◆ Extract provided ◆
= Beginning of Section =

The Royal Army Medical Corps
And the Malta Garrison

The Malta Garrison – 1922

Sandfly Fever

In 1921, 1922 and 1923, the Royal Air Force Sandfly Fever Commission Malta consisted of:

  • 1921: Sqn Ldr Harold Edward Whittingham, Cpl G H Noakes, and Aircraftman 341189 R Stewart (June 1921).
  • 1922: Sqn Ldr H E Whittingham MB DPH DTM, Flt Lt Alan Filmer Rook MRCP DPH, Cpl R Stewart, and 337215 Aircraftman H A Collett (1922).
  • 1923: Wg Cmdr H E Whittingham, Cpl R Stewart and Leading Aircraftman H A Collett, all of the Royal Air Force Medical Service (May 1923).

On 22 April 1922, Sqn Ldr Whittingham and Flt Lt A F Rook were attached to HQ Mediterranean Group to resume their research on the causation of Sandfly Fever, which had commenced in Malta on June 1921.

A small laboratory was set up at Kalafrana in part of a disused old officer's mess. The co-operation of the Army Medical Staff in Malta had been obtained through the office of Lt Gen Sir William Leishman Director of Army Pathology. However, neither the Governor of Malta, nor the Civil Medical Authorities were informed of the arrival of the research party. The RAF medical services had instituted the research project primarily in the interests of the health and efficiency of RAF personnel only.

Sandfly Fever had been an important factor in the causation of non-effectiveness in the Royal Air Force. It was hoped that the research project would provide material which would help diminish the incidence of Sandfly Fever on flying stations.

= End of Section =

◆ What is being asked ◆
Condense the paragraph of the Sandfly Fever extract that begins "A small laboratory was set up" into a short bulleted list that keeps its main facts. The records that follow were taken from a different source than the Sandfly Fever extract.

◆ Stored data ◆
= Beginning of Section =

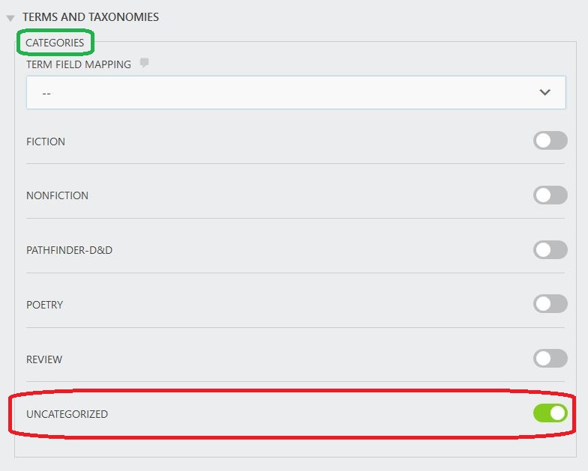The image size is (588, 471).
Task: Click the Review category label
Action: coord(44,359)
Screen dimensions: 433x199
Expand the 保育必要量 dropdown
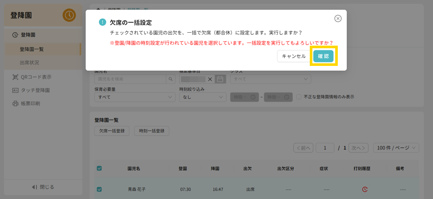pyautogui.click(x=134, y=97)
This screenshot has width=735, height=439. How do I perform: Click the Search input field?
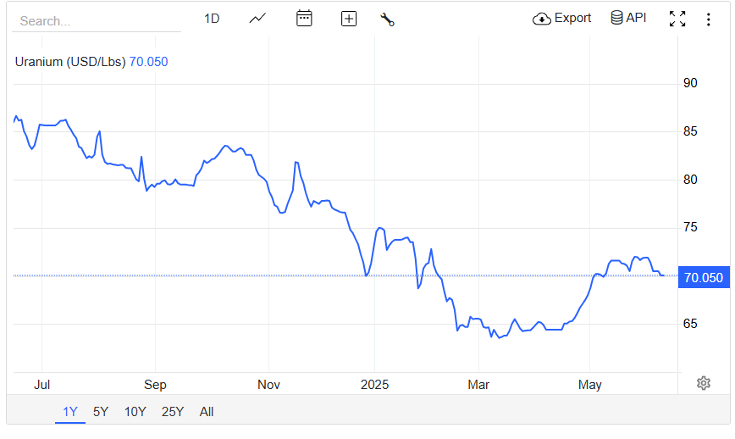pos(97,20)
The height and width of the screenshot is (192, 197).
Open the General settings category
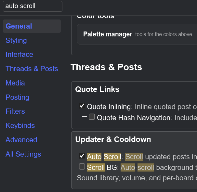point(32,26)
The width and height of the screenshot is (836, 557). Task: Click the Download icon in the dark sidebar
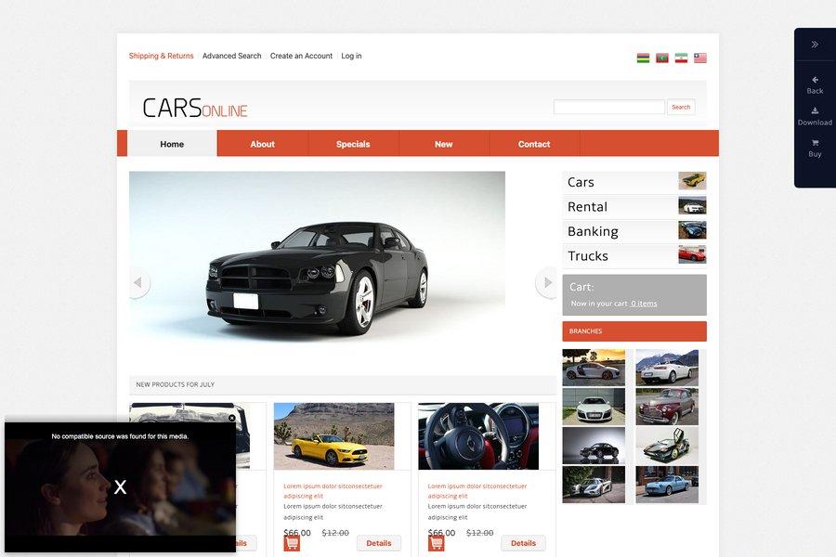click(815, 111)

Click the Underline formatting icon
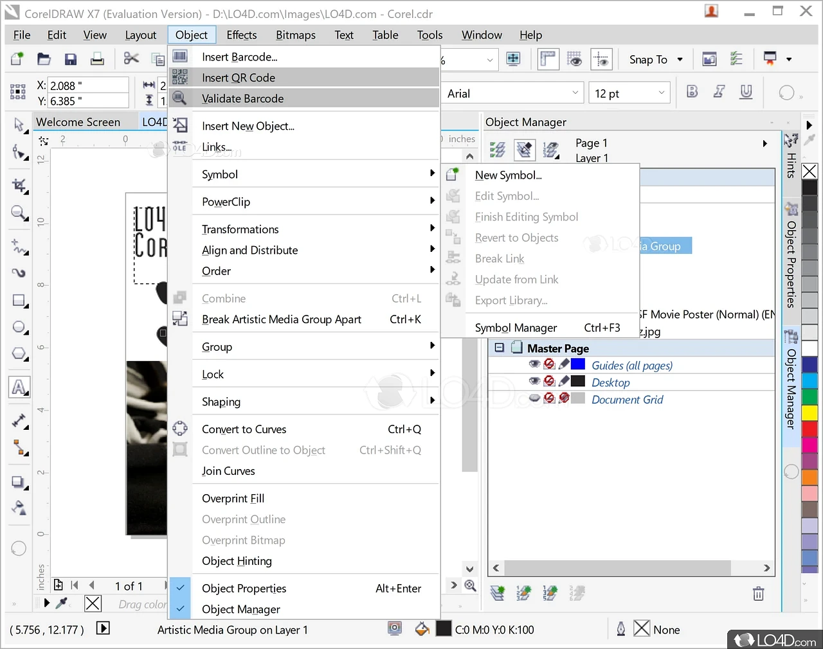(746, 92)
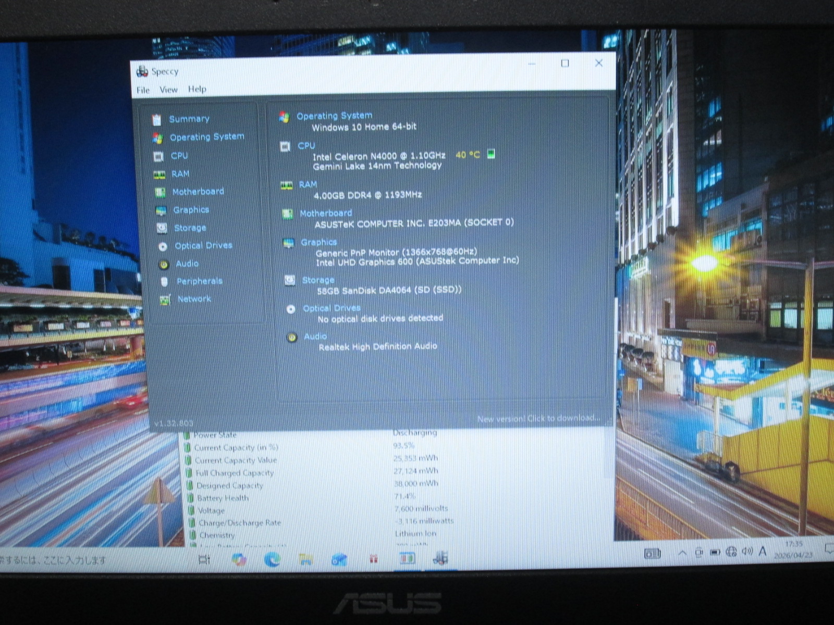834x625 pixels.
Task: Expand hidden system tray icons chevron
Action: point(682,553)
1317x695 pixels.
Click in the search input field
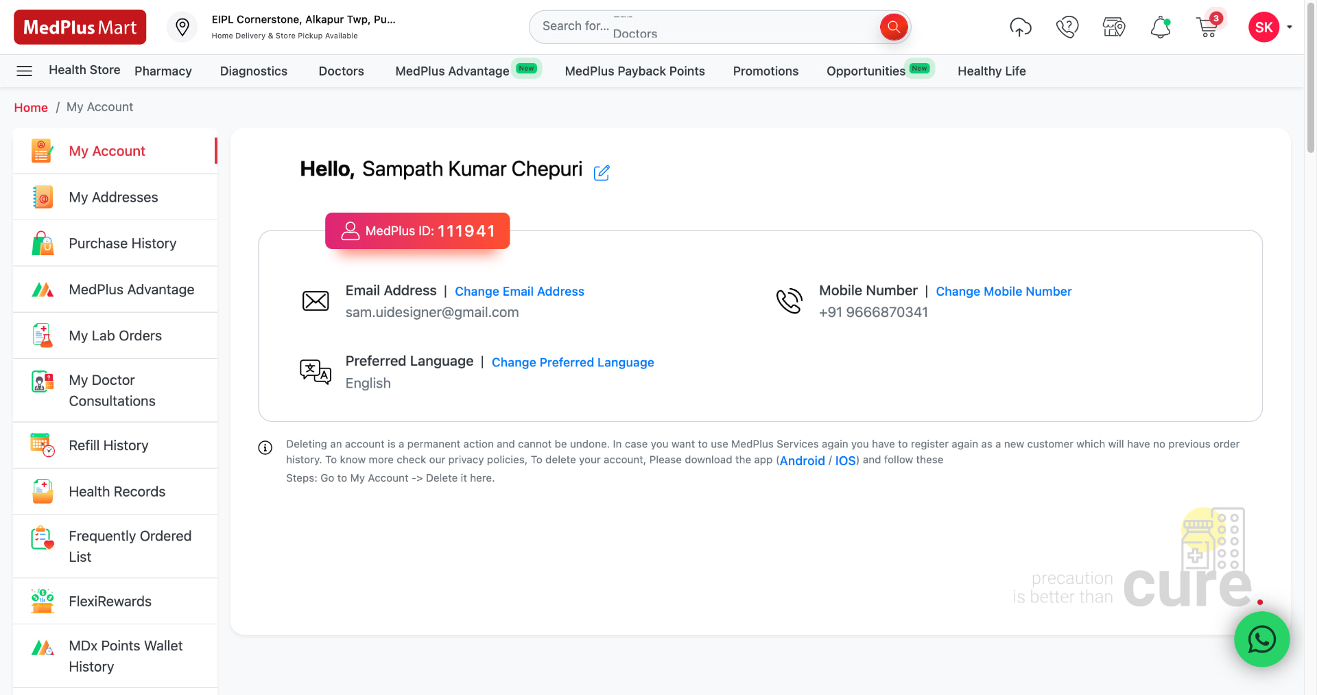point(707,27)
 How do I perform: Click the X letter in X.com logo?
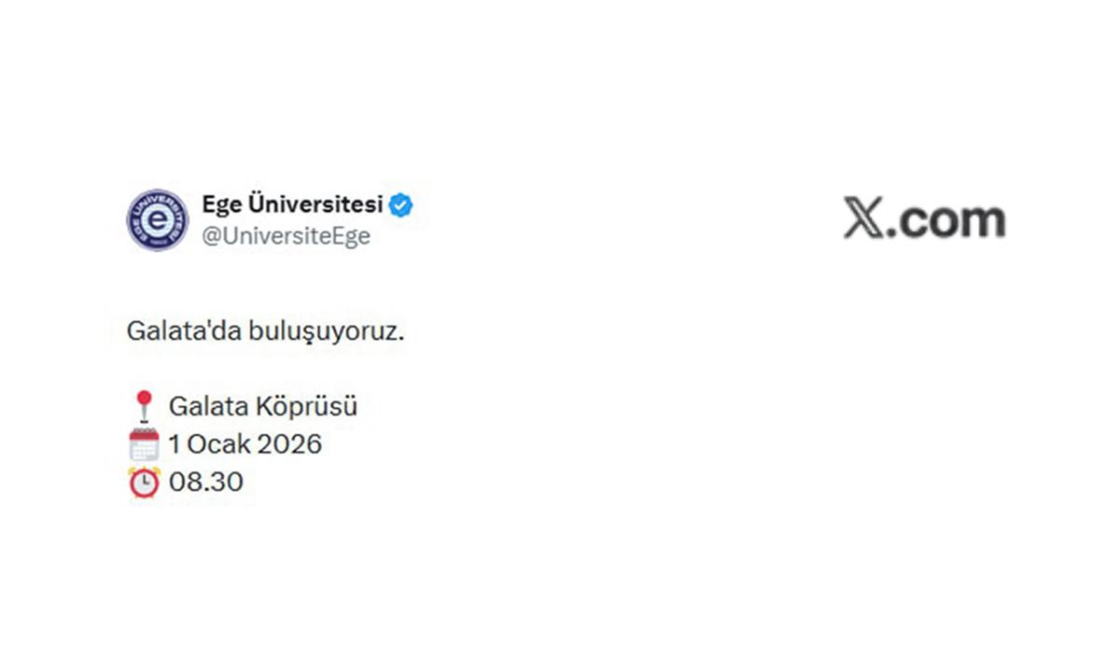863,219
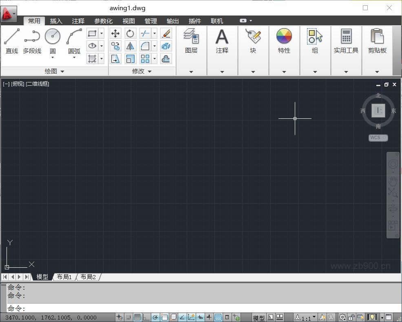This screenshot has height=322, width=402.
Task: Toggle ortho mode on the status bar
Action: tap(147, 317)
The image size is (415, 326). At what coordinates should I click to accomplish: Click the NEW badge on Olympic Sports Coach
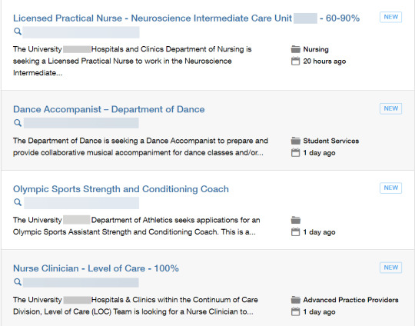coord(390,188)
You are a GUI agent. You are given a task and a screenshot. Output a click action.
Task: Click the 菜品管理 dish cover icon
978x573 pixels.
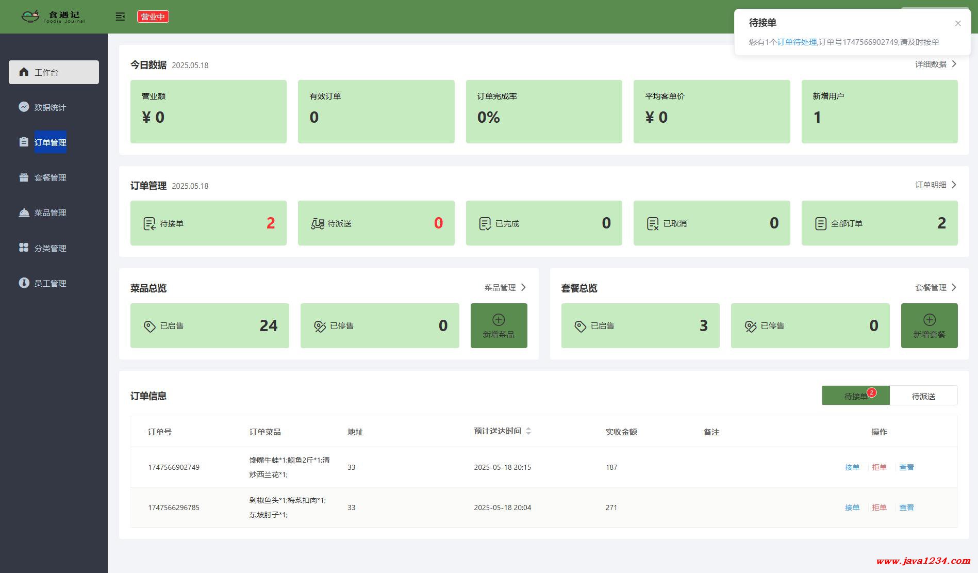pyautogui.click(x=24, y=212)
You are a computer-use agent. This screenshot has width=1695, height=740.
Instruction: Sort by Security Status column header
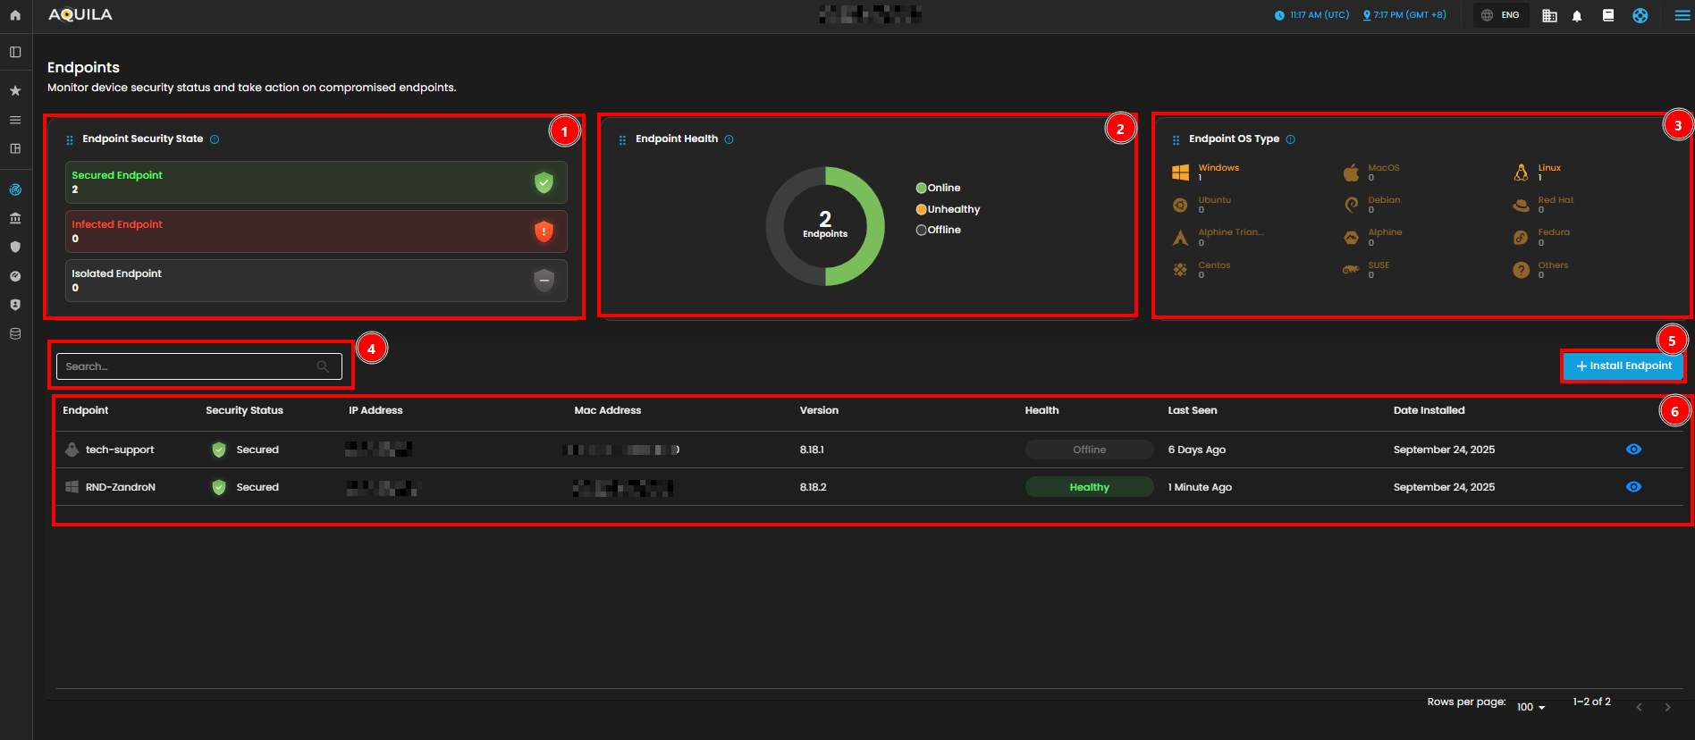click(244, 410)
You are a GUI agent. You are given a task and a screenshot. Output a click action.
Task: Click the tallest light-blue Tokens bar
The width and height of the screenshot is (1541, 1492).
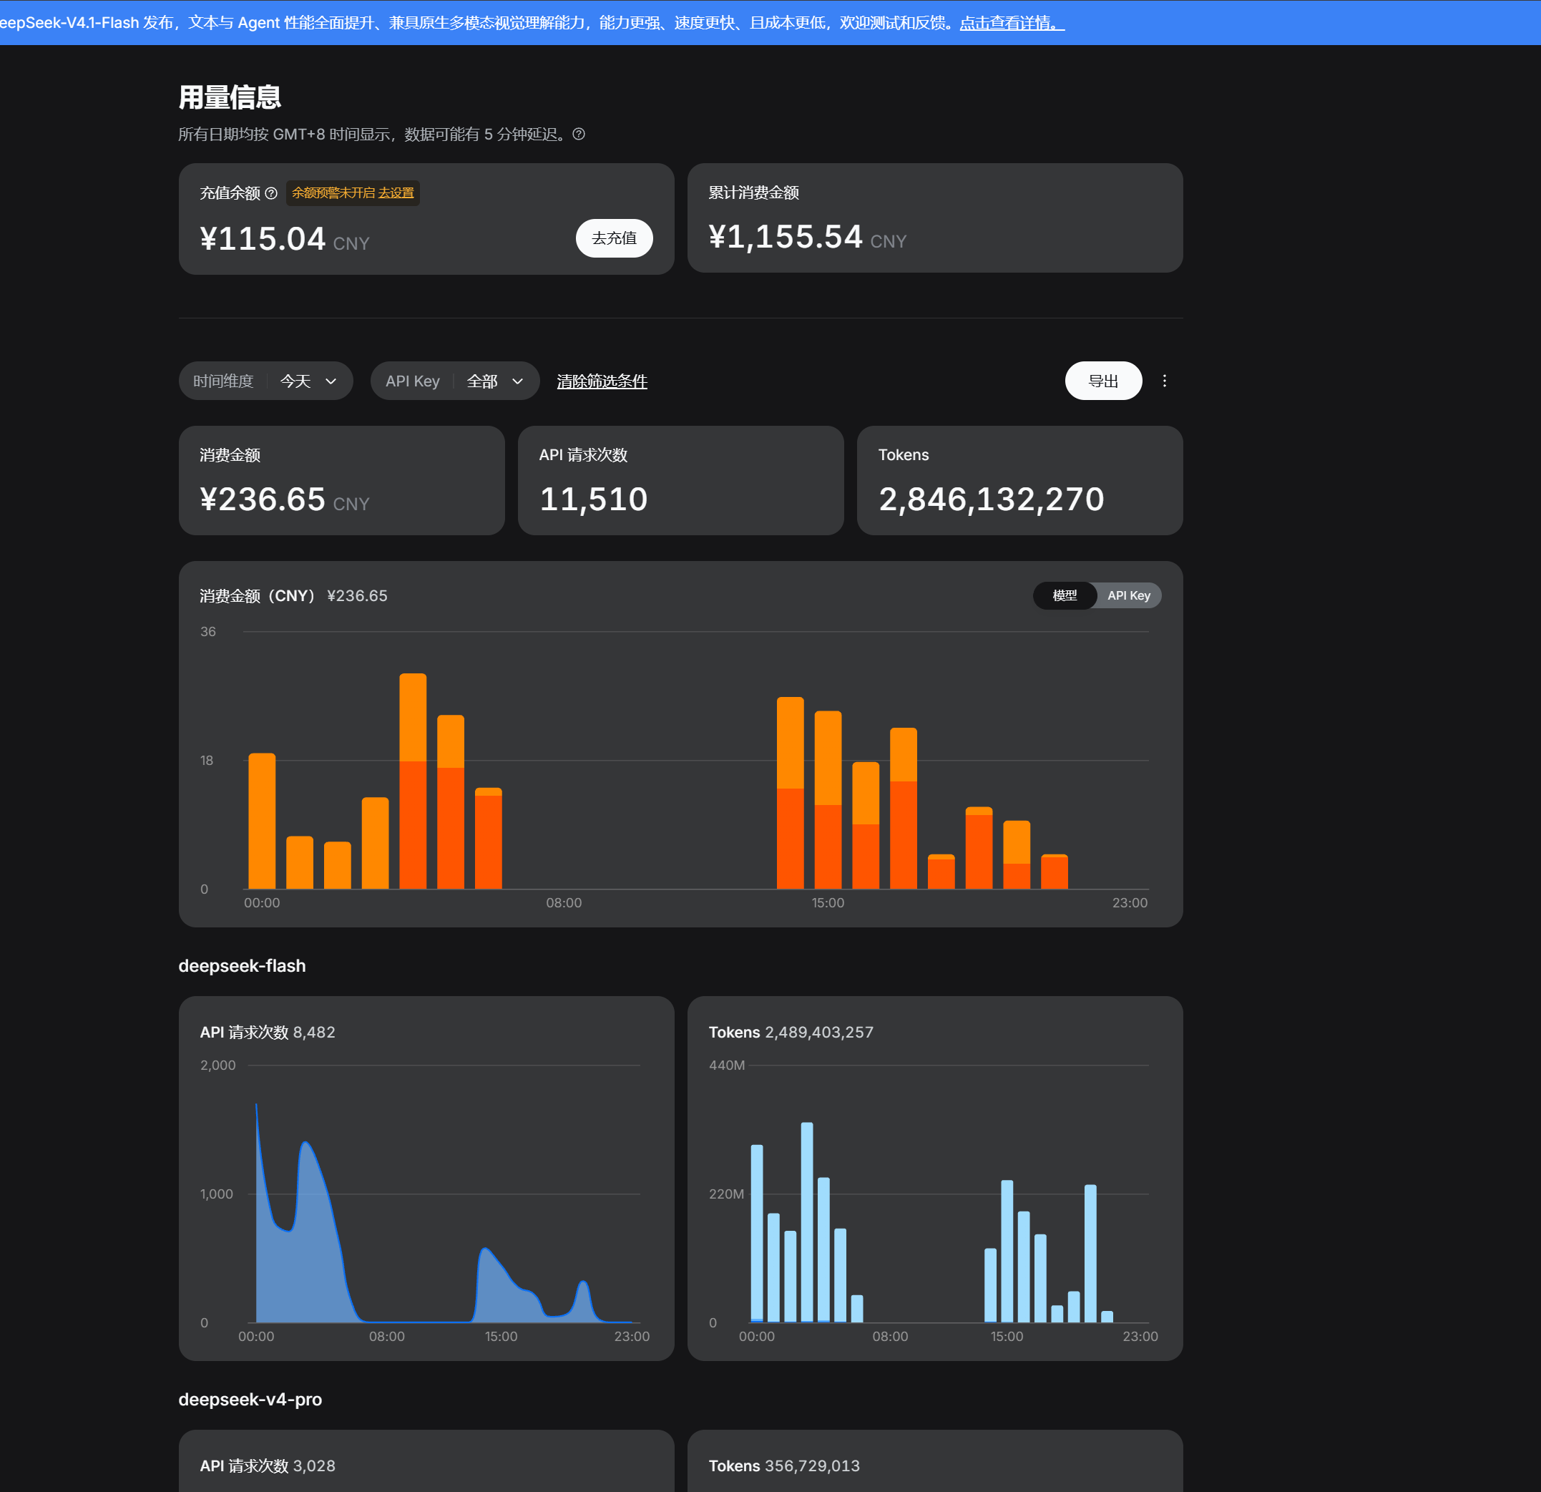(x=807, y=1222)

= End of Section =

◆ Response to the exercise ◆
- A small laboratory was set up at Kalafrana in part of a disused old officer's mess.
- The Army Medical Staff in Malta agreed to co-operate through the office of Lt Gen Sir William Leishman, Director of Army Pathology.
- Neither the Governor of Malta nor the Civil Medical Authorities were told that the research party had arrived.
- The RAF medical services started the project mainly for the health and efficiency of RAF personnel only.